Vladimir Lapitsky

Personal information
- Born: 18 February 1959 (age 67) Grodno, Byelorussian SSR, Soviet Union

Sport
- Sport: Fencing

Medal record
Men's fencing
Representing Soviet Union
Olympic Games
| Silver medal – second place | 1980 Moscow | Foil, team |

= Vladimir Lapitsky =

Soviet fencer (born 1959)

Vladimir Lapitsky (born 18 February 1959) is a Soviet fencer. He won a silver medal in the team foil event at the 1980 Summer Olympics.

== Career ==
Mikhail Zolotaryov is one of Vladimir Lapitsky's coaches.

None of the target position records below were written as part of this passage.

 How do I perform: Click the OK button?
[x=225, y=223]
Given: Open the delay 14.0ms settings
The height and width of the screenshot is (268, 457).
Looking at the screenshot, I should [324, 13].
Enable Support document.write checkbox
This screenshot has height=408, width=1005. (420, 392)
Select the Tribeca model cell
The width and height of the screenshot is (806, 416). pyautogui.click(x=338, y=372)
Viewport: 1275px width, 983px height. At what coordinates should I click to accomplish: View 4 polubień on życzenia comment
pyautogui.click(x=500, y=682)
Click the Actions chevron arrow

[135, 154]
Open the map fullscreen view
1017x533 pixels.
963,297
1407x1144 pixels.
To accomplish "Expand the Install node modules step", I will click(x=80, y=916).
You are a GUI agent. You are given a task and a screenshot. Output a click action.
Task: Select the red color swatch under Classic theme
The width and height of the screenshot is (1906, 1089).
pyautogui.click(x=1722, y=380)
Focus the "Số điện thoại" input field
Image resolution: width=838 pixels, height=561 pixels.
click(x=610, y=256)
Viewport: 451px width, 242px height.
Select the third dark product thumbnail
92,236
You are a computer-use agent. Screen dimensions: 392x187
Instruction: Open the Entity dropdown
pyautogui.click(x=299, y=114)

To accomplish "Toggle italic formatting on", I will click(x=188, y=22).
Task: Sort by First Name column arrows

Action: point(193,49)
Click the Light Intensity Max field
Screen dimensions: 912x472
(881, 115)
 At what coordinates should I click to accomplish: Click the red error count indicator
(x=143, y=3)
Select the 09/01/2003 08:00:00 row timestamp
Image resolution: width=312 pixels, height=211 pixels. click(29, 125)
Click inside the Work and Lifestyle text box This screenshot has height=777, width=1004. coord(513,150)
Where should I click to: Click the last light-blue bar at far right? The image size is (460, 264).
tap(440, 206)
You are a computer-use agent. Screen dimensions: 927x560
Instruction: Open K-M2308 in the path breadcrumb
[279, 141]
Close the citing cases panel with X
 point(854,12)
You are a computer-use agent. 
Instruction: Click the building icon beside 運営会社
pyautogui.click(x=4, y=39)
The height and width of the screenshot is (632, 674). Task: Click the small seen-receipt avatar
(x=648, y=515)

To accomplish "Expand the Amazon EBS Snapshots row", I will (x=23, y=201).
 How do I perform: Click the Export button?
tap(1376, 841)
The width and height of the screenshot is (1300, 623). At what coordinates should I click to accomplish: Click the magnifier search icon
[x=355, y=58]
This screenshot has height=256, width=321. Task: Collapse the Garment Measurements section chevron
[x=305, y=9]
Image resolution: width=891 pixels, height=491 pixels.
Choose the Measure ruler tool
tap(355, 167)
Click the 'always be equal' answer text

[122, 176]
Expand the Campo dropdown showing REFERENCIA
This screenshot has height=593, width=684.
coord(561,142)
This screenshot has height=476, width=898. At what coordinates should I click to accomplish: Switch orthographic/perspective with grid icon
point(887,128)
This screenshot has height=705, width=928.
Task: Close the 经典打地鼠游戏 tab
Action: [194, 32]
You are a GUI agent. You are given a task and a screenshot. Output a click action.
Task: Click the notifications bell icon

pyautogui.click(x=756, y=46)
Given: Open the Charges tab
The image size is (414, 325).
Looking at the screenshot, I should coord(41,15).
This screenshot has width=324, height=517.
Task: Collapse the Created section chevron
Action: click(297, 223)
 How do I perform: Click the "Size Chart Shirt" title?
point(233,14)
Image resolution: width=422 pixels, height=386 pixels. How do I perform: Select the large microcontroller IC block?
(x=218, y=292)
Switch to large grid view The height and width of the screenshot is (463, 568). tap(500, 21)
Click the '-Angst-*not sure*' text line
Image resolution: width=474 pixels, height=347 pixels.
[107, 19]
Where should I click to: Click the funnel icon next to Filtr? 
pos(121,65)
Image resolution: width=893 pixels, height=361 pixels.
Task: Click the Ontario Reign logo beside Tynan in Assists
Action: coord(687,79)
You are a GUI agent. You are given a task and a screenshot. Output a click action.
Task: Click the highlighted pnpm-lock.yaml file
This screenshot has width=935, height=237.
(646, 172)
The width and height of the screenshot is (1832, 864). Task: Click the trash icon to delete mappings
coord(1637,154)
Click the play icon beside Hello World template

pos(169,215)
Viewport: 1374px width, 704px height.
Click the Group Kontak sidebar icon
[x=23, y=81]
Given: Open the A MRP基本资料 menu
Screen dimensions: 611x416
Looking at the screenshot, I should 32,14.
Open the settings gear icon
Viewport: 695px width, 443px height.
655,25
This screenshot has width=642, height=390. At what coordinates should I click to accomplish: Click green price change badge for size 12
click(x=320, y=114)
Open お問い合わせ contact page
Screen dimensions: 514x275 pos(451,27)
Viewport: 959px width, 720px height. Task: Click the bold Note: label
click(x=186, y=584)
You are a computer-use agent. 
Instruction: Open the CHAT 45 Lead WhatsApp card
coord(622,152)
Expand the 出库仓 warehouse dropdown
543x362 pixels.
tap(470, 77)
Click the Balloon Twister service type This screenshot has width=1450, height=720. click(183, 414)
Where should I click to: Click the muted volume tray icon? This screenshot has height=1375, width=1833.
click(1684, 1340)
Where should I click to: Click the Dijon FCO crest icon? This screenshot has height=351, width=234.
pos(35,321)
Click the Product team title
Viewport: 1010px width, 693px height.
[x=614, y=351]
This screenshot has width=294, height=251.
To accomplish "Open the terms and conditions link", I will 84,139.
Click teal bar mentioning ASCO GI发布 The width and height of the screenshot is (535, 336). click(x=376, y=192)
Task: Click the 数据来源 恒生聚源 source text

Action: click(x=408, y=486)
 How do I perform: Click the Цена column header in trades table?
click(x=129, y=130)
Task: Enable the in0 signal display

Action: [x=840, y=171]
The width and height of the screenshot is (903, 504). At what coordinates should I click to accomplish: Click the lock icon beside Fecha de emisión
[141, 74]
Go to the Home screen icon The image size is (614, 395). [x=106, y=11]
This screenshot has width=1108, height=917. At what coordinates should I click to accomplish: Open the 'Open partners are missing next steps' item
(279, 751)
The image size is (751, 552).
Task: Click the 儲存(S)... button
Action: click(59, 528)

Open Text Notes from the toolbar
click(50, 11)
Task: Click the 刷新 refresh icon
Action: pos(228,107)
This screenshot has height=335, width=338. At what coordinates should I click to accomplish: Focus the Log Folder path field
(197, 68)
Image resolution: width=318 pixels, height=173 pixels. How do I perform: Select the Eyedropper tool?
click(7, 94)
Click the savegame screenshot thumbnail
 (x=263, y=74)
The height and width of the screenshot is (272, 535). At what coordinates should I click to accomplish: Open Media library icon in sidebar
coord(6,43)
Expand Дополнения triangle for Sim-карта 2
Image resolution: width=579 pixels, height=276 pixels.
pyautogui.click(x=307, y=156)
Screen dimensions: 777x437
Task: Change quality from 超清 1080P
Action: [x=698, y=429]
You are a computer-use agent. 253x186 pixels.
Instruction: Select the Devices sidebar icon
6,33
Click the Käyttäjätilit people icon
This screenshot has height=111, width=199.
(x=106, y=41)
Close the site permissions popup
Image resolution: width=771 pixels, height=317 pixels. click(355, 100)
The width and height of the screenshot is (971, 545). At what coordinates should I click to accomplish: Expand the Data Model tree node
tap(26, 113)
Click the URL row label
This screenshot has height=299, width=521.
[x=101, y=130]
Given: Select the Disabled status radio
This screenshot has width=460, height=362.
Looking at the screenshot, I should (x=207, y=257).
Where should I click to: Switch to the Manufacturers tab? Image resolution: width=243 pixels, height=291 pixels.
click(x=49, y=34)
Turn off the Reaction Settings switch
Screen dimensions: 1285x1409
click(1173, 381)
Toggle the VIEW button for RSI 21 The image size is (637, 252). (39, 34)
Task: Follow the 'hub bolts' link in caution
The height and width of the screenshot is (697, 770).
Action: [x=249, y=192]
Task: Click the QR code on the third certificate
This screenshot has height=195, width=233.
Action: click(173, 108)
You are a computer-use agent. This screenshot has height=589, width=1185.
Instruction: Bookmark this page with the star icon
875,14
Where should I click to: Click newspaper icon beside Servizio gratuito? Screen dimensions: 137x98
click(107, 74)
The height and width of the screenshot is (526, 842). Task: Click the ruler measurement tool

He was the world champion in the team foil event in 1979.

At the Moscow Olympics, he won a silver medal in the team foil event along with Vladimir Smirnov, Alexander Romankov, Sabirjan Ruziyev, and Ashot Karagyan.

During a bout with the Polish fencer Boguslaw Zych, Lapitsky was injured. His opponent's foil broke and penetrated the soft tissue of Vladimir's back. The blade slid along his rib and exited his chest three millimeters from his heart, without hitting any vital organs.

In a 2017 interview, Alexander Romankov stated that Vladimir Lapitsky was killed in Rostov.